Se olhares para a comida que tens no prato podes ver muita coisa. Mas talvez não vejas isto: andamos a comer à custa do planeta. O sistema alimentar está em crise e é mais do que uma vítima das alterações climáticas; também contribui para as tornar mais perigosas.
Maria: Neste terceiro episódio vamos ao Alentejo, o antigo celeiro de Portugal, para perceber que tipo de agricultura será possível num futuro com mais calor e menos água.
Rui: Há pouco falámos-te de como a Índia tem atingido recordes consecutivos de altas temperaturas. Na verdade, desde essa altura que os alarmes não param de soar um pouco por todo mundo. E também em Portugal. Em Mértola, no interior despovoado do Baixo Alentejo, aconteceu o mesmo.
Marta Cortegano: Estes 40 aqui já estamos habituados nesta altura, mas ter 37 graus ou 38 graus em Abril, como tivemos, é um desafio. E fomos ver e tinha sido o Abril mais quente desde que há registos meteorológicos.
RUI
Acabámos de chegar. São 9 e meia da manhã. E à nossa espera está Marta Cortegano, engenheira florestal que vive em Mértola desde 2004. Viemos preparados para um dia de calor extremo.

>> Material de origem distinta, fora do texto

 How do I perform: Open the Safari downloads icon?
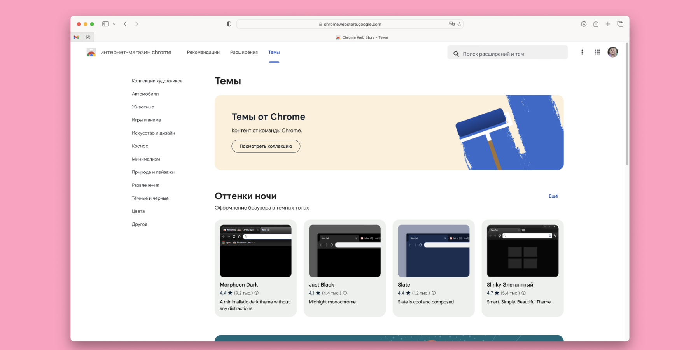(x=584, y=24)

Maria: Aliás, quando falámos ao telefone, a Marta avisou-nos: cheguem muito cedo ou o calor vai tornar a vossa visita insuportável.

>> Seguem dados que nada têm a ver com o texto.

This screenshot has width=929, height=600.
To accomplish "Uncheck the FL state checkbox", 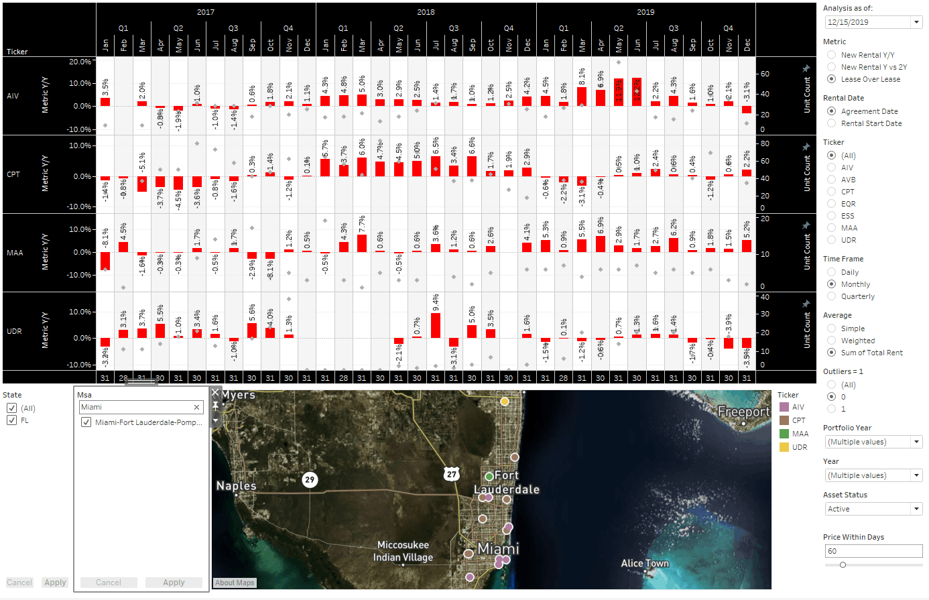I will coord(12,420).
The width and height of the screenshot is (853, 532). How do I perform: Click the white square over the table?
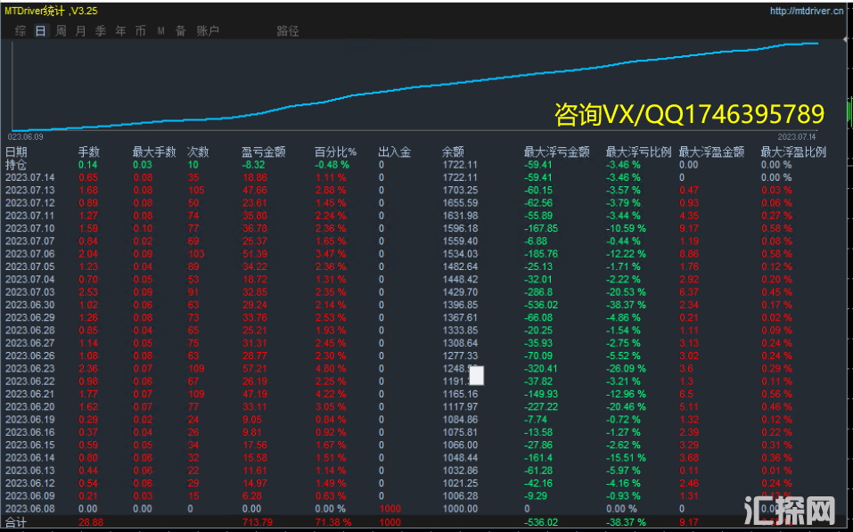coord(477,375)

Rui: Uns dias antes, consultámos as previsões do Instituto Português do Mar e da Atmosfera: 42 graus de máxima. E levámos o conselho a sério. Pode parecer exagerado, mas até trouxemos daquelas placas de gelo, dentro de uma lancheira, para o caso de o gravador sobreaquecer e deixar de funcionar.
Maria: E, claro, trouxemos protector solar, roupa fresca, chapéu e água.

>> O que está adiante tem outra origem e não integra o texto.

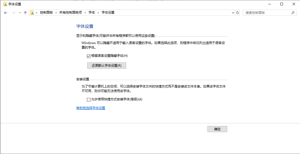Enable 允许使用快捷方式安装字体 checkbox
300x154 pixels.
[89, 100]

Rui: Estamos a meio de uma onda de calor, no fim de Junho, e este nem é o pior dia.
Marta Cortegano: Olha, vocês tiveram uma sorte, não imaginam. Nós temos vivido no inferno nestes dias. Tem estado, de manhã já estão 40 graus. Esta é a primeira manhã que temos de fresco. Nós hoje sentimo-nos outros já.
Rui: Falta dizer que hoje, afinal, vão estar “apenas” 40 graus, porque o sol está tapado por uma nuvem de fumo provocada pelos enormes incêndios florestais no Canadá.
Maria: Se calhar viste notícias sobre o assunto. Ou até reparaste no céu diferente.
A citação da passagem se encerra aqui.